Technical Practice of Heterogeneous Hybrid Scheduling in vivo Internet

The shuffling layer is responsible for integrating the results of multiple heterogeneous queues, such as advertising, games, and natural traffic. It needs to obtain the optimal solution under multiple upstream and downstream and business constraints, which is relatively complex and difficult to control. This article mainly introduces some explorations and thoughts of the vivo advertising strategy team on information flow and app store shuffling from the perspectives of business and model.

1. Background

First, let me introduce what mixing is. As shown in the figure, mixing means that under the premise of ensuring user experience, heterogeneous content in different queues is reasonably mixed to achieve optimal revenue and better serve advertisers and users.

The core challenges of shuffling are:

Different queue items have different modeling objectives, so it is difficult to compare them directly. For example, some queues are modeled according to CTR, while others are modeled according to ECPM, so they cannot be compared directly.
Candidate queues are often subject to a large number of product rules, such as spacing constraints, quantity guarantee, and first-place constraints.
Since the candidate queues are generated by the upstream parties' precise sorting algorithms, the order of the candidate queues cannot be modified during the mixed sorting due to business restrictions, which means that order-preserving mixed sorting is required.

This introduction mainly focuses on the mixed arrangement practice of vivo information flow and store scenarios.

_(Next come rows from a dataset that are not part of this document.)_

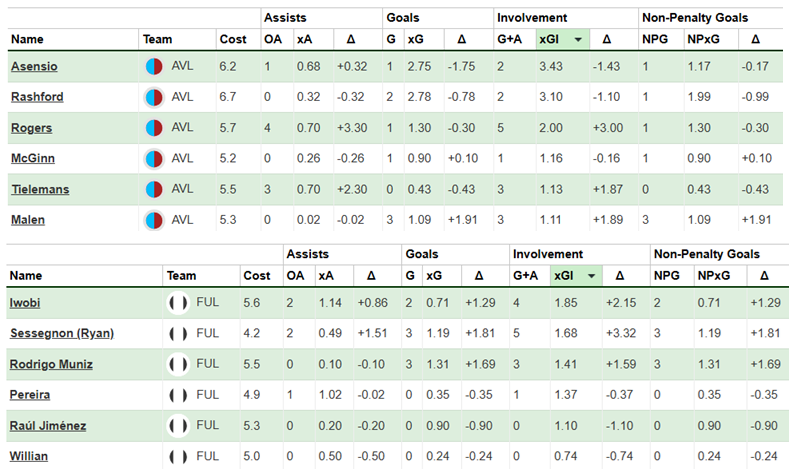Viewport: 794px width, 474px height.
Task: Click the G+A column header in the Fulham table
Action: coord(523,275)
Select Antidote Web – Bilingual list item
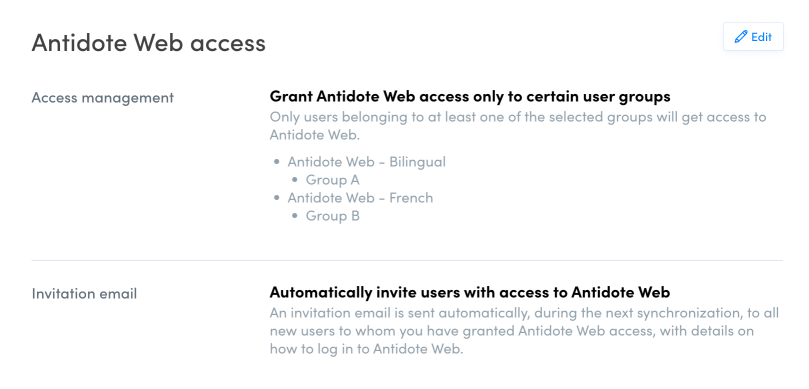Image resolution: width=809 pixels, height=389 pixels. click(366, 162)
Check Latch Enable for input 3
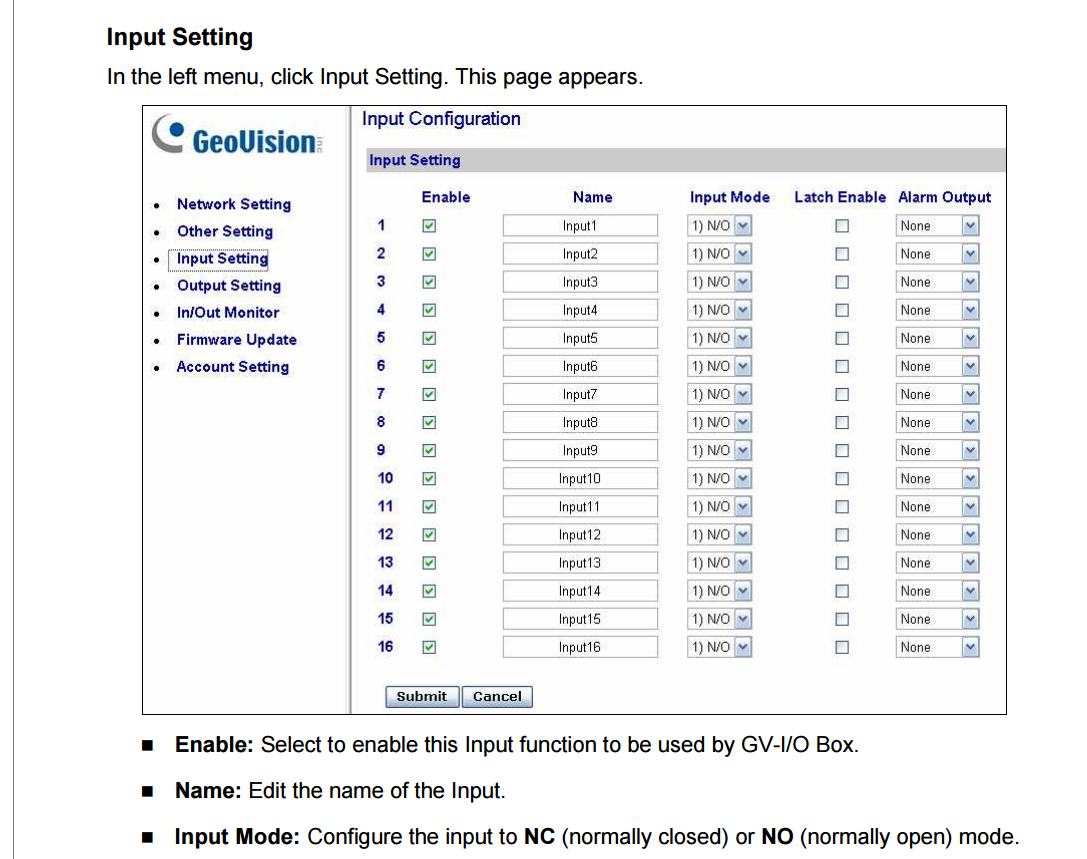 [842, 283]
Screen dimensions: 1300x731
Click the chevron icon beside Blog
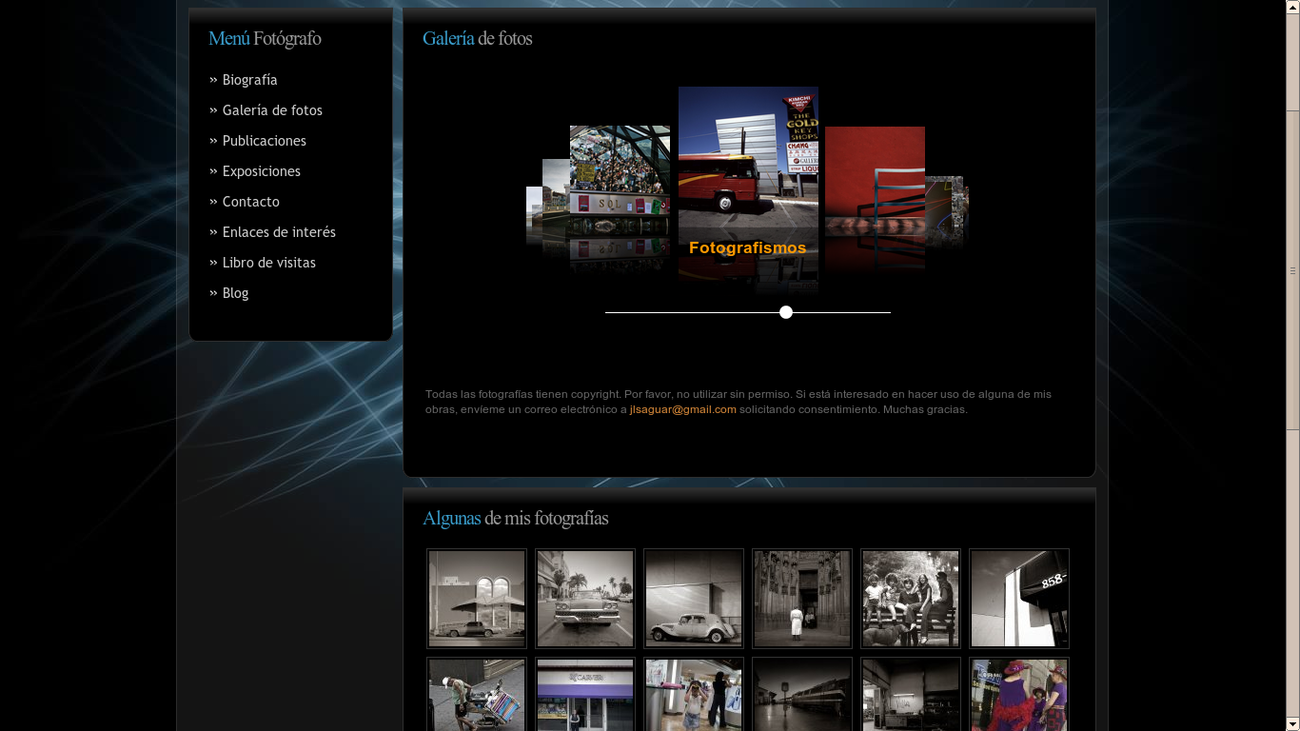pyautogui.click(x=212, y=292)
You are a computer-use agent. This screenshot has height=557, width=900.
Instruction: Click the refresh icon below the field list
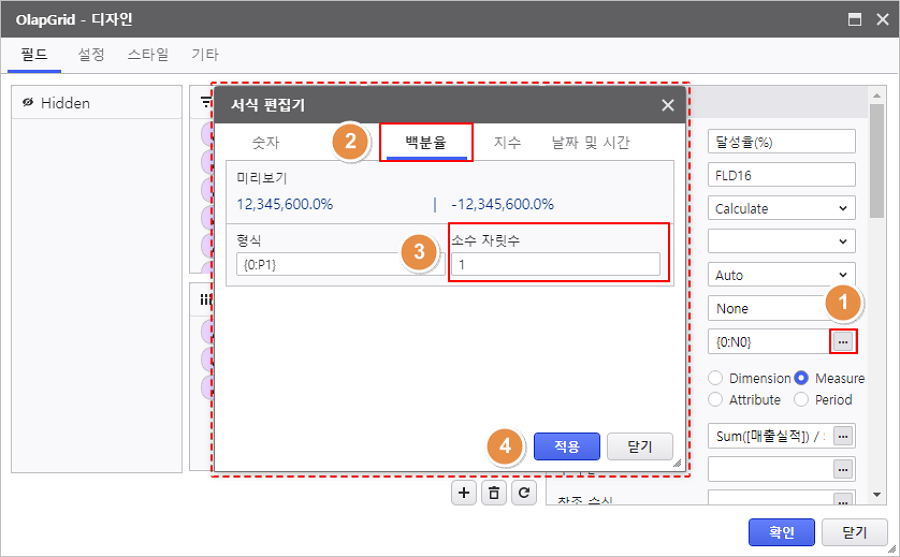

Vivo's information flow scenarios include browsers, i-videos, and negative one screens. Its characteristics are numerous scenarios, high drop-down depth, diverse advertising formats, and strong user personalized needs. As for the store scenario, it is an overall vertical scenario.

It involves a balance between advertising, games, and natural content, and requires achieving a comprehensive optimal solution under strict requirements such as maintaining content quality and user experience. We will introduce the characteristics of these two scenarios one by one later.

2. Information Flow Mixing Practice

2.1 Introduction to information flow mixing

Let us begin by introducing the practice of mixing in information flow scenarios.

For information flow scenarios, as shown in the figure below, the main problem solved by the mixing side is the mixing of content queues and advertising queues. In other words, how to insert advertisements into appropriate positions while balancing user experience and advertiser interests.

For traditional information streaming media, the main mixing method in the early days may be mainly based on fixed position templates. That is, the operator manually determines the insertion relationship between advertisements and content, which is simple and direct.

But it also brings three obvious problems :

From the user's perspective, ads appear with equal probability in preferred scenarios and non-preferred scenarios, which damages the user experience.
From the business perspective, traffic is not delivered accurately, business service efficiency is low, and advertiser experience is poor.
On the platform side, resource mismatch leads to waste of platform resources.

2.2 Industry Solution Research

Next, we will introduce several common solutions in the industry.

Take the solution of a workplace social platform as an example. It sets the optimization goal to optimize the revenue value under the premise that the user experience value is greater than a certain value. For the ads to be inserted, the user experience is monetized and the overall value is weighted with the commercial value.

If the overall value is greater than the user experience value, the advertising content is delivered, otherwise the product content is delivered. In addition, when delivering, constraints such as intervals are also considered as shown in the right figure.

His method is simple and direct, and many teams have achieved good results by using similar solutions. However, this solution only considers the value of a single item, but does not consider the mutual influence between items, and lacks consideration of long-term benefits.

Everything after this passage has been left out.